- **PROBLEM DESCRIPTION**
Rewrite the listing from the line containing "Loker Cilacap (464, 1664)" through the line containing "[Advertisement] (249, 319)", both included, and output only those lines. Keep each name as it is, and rescale every coordinate by multiplying it by 0.35 and rounding to the nearest whole number, with halves rounded up.

:: INPUT ROWS ::

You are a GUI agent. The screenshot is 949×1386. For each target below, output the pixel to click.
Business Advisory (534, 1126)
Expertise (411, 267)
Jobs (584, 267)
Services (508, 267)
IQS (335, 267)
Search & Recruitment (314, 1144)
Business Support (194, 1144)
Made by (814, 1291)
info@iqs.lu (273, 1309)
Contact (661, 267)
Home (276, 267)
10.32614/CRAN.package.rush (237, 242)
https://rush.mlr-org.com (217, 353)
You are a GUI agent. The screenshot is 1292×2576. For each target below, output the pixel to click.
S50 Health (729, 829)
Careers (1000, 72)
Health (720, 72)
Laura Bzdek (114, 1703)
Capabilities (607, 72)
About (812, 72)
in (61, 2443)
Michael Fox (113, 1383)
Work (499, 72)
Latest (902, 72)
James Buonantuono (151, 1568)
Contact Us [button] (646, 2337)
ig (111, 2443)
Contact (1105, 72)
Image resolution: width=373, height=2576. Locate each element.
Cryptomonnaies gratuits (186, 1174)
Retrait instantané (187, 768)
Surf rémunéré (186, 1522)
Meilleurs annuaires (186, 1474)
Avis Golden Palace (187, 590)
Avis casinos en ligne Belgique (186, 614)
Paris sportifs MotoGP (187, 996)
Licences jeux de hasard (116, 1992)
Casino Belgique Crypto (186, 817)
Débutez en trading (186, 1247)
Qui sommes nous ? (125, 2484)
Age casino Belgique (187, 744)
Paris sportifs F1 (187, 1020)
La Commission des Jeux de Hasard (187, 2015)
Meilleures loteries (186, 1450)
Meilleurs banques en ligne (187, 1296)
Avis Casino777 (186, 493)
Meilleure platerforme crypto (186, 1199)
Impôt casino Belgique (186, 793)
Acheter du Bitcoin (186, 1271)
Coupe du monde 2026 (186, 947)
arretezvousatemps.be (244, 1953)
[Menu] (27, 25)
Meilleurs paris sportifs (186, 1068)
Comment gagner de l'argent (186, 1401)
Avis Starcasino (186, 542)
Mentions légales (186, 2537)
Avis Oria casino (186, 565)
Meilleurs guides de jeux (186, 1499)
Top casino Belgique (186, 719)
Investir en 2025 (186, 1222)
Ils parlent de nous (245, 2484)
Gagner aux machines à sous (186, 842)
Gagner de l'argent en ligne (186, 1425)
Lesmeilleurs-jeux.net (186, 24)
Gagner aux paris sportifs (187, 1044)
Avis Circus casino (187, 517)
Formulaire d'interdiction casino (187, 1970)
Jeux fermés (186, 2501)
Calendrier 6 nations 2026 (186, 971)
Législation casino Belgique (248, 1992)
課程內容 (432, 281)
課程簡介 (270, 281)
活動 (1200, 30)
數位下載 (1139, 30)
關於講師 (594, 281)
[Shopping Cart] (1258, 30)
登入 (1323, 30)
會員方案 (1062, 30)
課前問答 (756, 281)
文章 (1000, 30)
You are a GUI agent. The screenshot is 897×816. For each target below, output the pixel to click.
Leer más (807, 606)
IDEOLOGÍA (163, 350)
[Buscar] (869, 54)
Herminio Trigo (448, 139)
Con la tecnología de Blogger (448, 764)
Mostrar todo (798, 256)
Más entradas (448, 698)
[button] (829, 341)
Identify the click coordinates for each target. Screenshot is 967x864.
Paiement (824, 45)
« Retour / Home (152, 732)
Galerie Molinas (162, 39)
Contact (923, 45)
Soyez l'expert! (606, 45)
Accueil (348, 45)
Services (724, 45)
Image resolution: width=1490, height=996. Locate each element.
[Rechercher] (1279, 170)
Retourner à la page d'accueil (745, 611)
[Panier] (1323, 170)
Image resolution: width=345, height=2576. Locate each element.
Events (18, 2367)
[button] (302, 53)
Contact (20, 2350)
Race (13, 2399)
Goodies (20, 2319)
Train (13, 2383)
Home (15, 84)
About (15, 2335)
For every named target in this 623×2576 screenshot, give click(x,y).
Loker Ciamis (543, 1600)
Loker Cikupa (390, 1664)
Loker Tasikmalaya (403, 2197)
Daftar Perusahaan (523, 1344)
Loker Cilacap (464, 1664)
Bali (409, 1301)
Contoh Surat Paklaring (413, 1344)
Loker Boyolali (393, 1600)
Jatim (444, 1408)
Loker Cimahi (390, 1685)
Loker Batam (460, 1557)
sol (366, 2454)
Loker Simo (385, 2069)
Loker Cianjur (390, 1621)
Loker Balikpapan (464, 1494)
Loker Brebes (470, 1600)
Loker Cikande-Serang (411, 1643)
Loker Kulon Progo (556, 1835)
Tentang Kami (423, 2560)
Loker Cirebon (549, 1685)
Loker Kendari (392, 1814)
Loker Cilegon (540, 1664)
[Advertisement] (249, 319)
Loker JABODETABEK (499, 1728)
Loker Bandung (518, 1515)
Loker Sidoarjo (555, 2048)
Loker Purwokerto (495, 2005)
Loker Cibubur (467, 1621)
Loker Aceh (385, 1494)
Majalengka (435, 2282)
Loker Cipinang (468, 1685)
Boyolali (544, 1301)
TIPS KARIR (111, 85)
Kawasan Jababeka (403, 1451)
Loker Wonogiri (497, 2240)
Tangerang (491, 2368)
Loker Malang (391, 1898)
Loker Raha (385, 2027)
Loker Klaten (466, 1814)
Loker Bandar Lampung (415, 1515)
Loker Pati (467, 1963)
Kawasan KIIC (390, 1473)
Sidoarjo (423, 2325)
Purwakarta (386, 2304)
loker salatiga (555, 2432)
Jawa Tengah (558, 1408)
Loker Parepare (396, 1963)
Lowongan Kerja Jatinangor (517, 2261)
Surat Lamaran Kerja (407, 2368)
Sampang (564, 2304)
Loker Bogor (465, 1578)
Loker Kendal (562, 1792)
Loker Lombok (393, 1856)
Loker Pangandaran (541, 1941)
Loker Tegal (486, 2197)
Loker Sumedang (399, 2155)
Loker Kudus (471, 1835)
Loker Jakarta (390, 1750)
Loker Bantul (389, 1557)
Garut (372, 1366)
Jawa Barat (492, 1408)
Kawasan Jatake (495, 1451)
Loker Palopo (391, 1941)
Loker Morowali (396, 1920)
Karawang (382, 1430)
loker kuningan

:::

- **EXERCISE RESULT**
Loker Cilacap (162, 582)
Bali (143, 455)
Contoh Surat Paklaring (145, 470)
Loker Boyolali (138, 560)
Jatim (155, 493)
Loker Cimahi (137, 590)
Loker Batam (161, 545)
sol (128, 859)
Loker Simo (135, 724)
Loker Cianjur (137, 567)
Loker Balikpapan (162, 523)
Loker Brebes (165, 560)
Loker Cikande-Serang (144, 575)
Loker Kulon Progo (195, 642)
Tentang Kami (148, 896)
Loker Cirebon (192, 590)
Loker Kendari (137, 635)
Loker Cilegon (189, 582)
[Advertisement] (87, 112)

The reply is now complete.